What insider transaction did Associated Banc-Corp (ASB) disclose for Kristen M. Ludgate?

Associated Banc-Corp disclosed that director Kristen M. Ludgate received an equity award of 4,585 shares of common stock on February 1, 2026, at a reported price of $27.26 per share, increasing her directly held beneficial ownership to 10,003 shares following the transaction.

How many Associated Banc-Corp (ASB) shares does Kristen M. Ludgate own after this Form 4 transaction?

After the reported transaction, director Kristen M. Ludgate beneficially owns 10,003 shares of Associated Banc-Corp common stock directly. This total reflects the effect of the February 1, 2026 equity award of 4,585 shares reported on the Form 4 filing.

What are the vesting terms of Kristen M. Ludgate’s Restricted Stock Units at Associated Banc-Corp (ASB)?

The Restricted Stock Units granted to Kristen M. Ludgate will become fully vested on the first anniversary of the February 1, 2026 grant date. They are payable solely in shares of Associated Banc-Corp common stock, unless she elected to defer the shares until separation.

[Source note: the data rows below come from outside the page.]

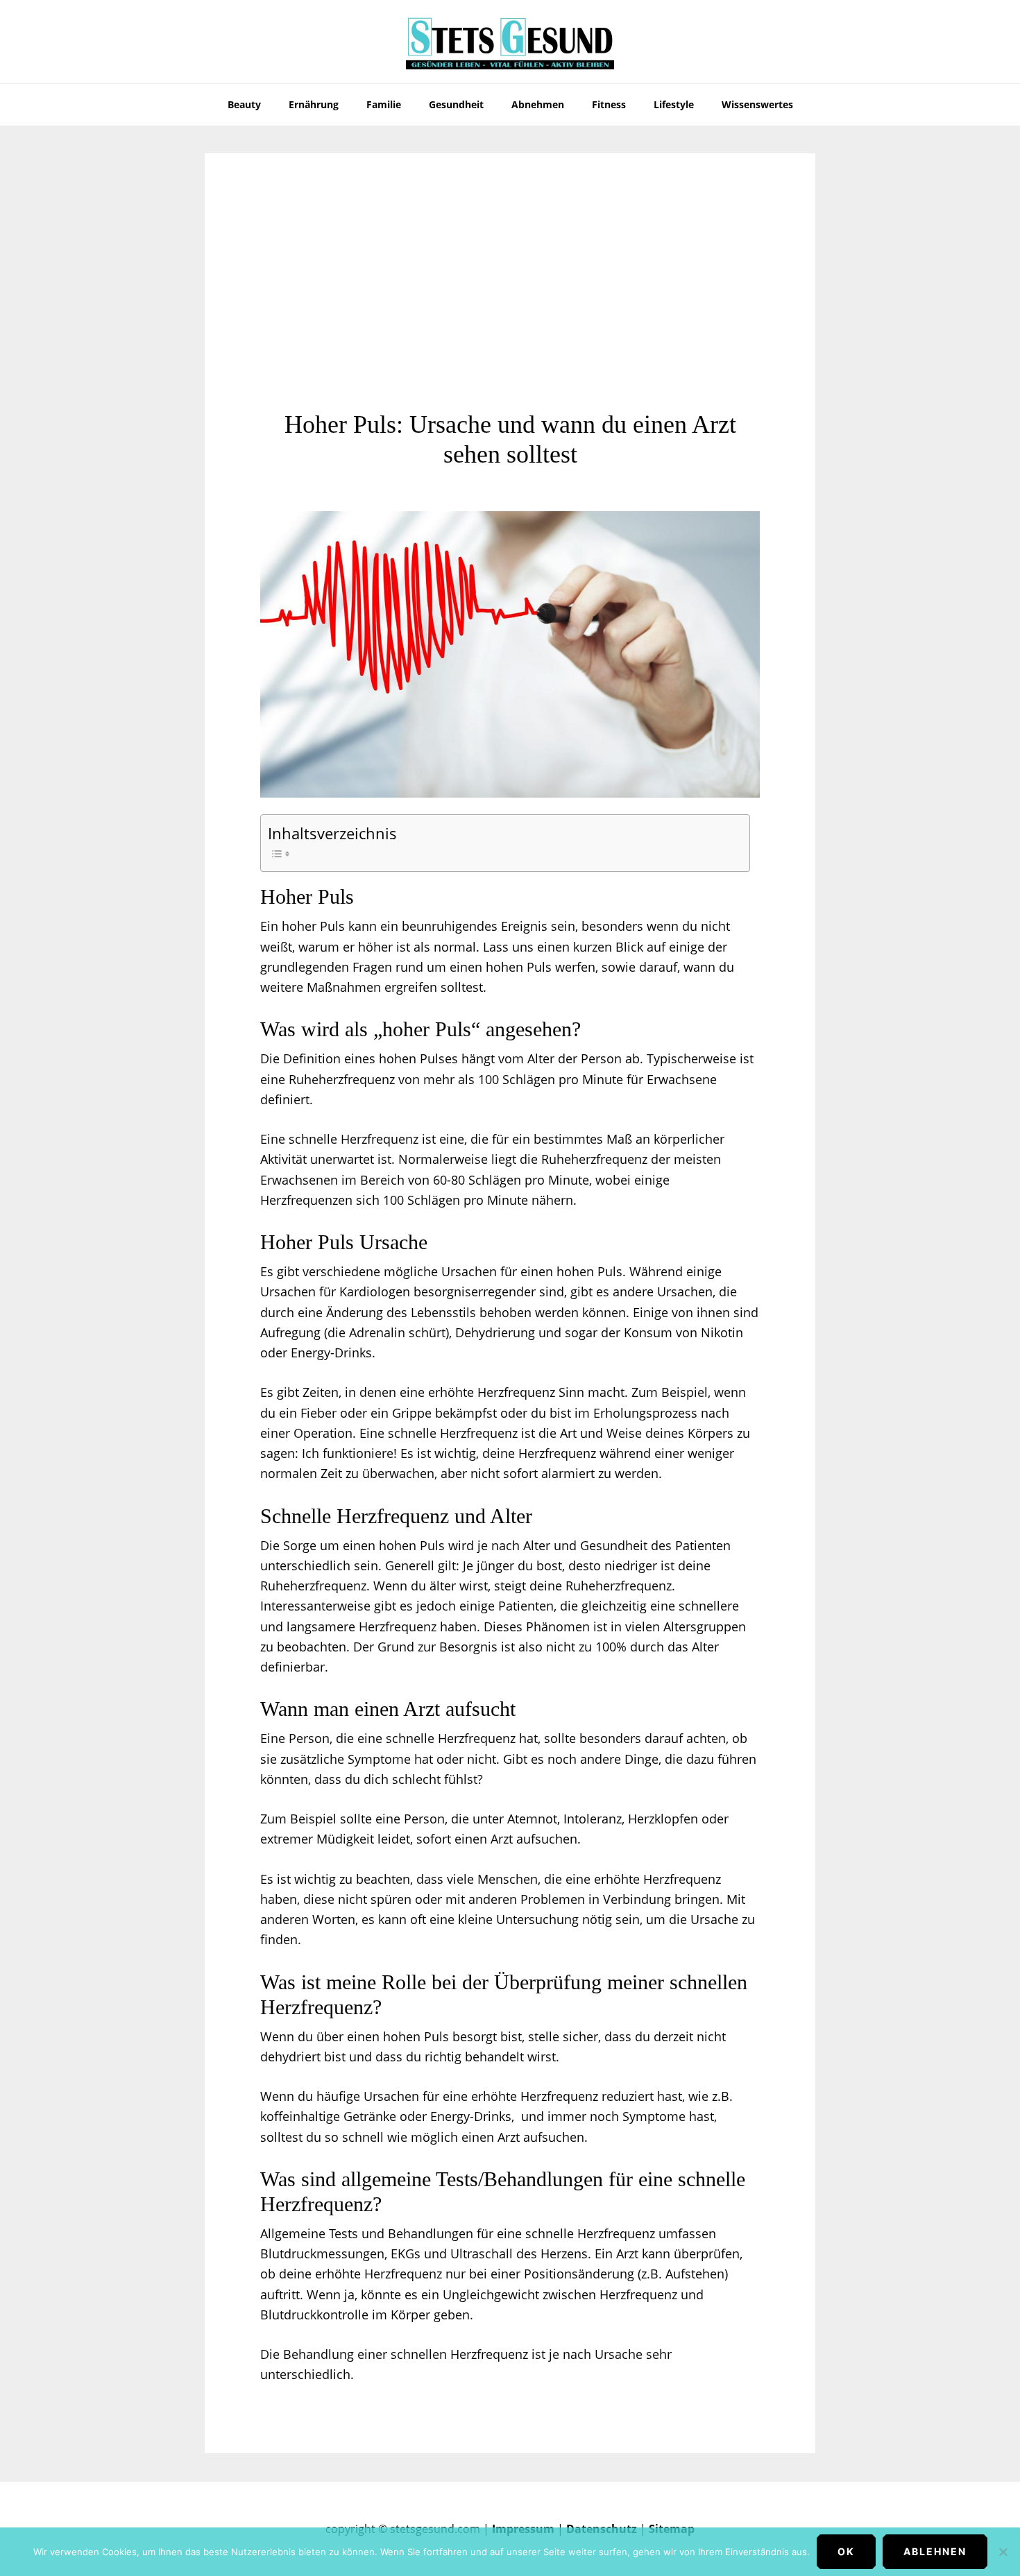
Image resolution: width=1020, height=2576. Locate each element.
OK (846, 2551)
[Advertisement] (510, 306)
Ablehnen (935, 2551)
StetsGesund (510, 41)
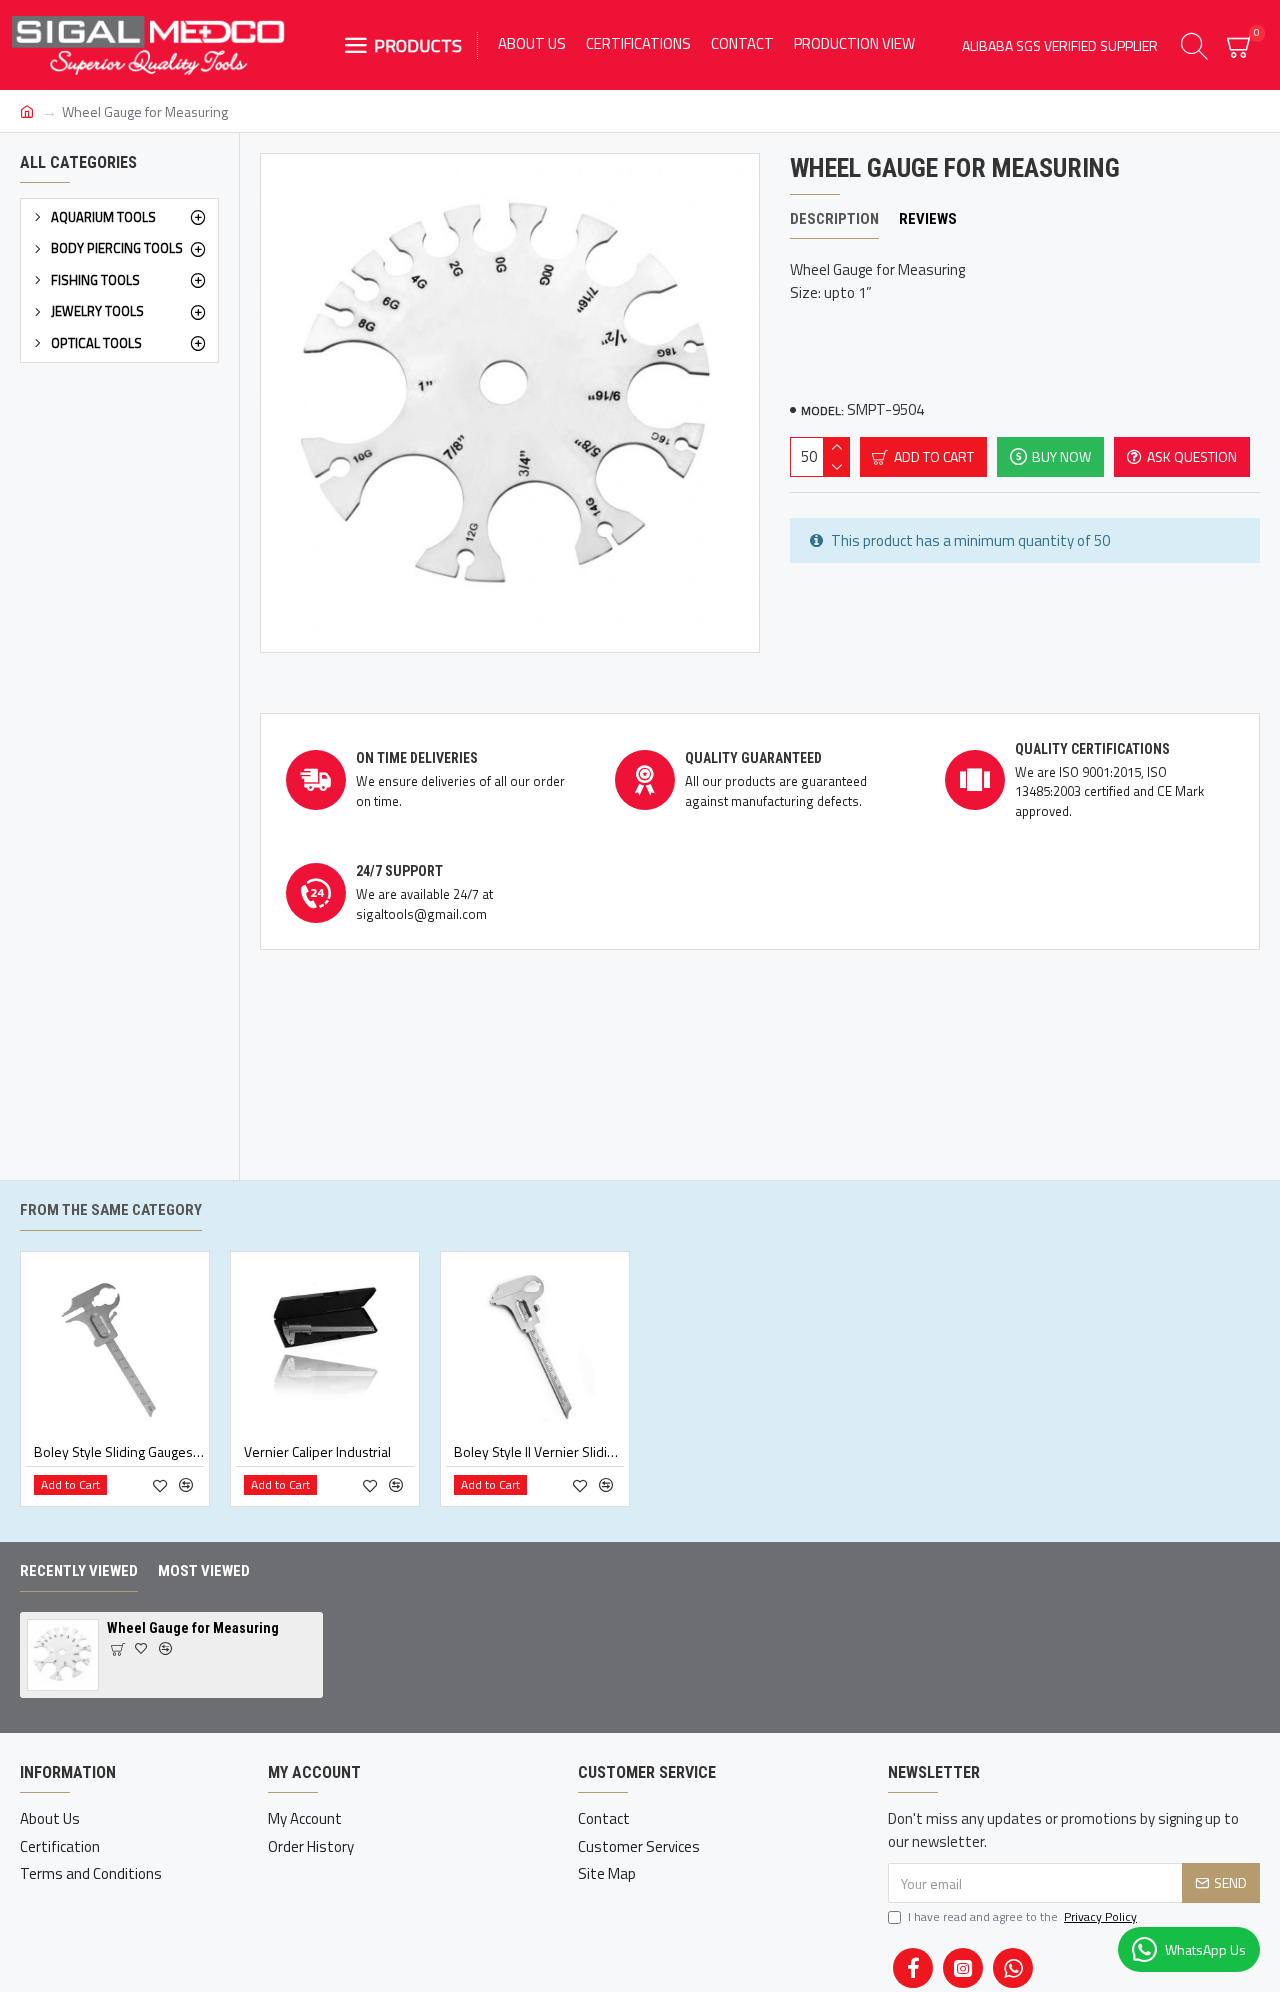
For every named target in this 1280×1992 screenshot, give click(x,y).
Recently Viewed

How are Kristen M. Ludgate’s Restricted Stock Units at Associated Banc-Corp (ASB) settled?

The Restricted Stock Units granted to Kristen M. Ludgate are settled solely in shares of Associated Banc-Corp common stock. However, the footnote explains that the director could elect to defer receipt of those shares until separation, altering the timing of when shares are actually delivered.

What role does Kristen M. Ludgate hold at Associated Banc-Corp (ASB) according to the Form 4?

Kristen M. Ludgate is identified as a director of Associated Banc-Corp on the Form 4. The filing indicates the transaction is reported by one reporting person, reflecting her position on the board and her reported beneficial ownership of the company’s common stock.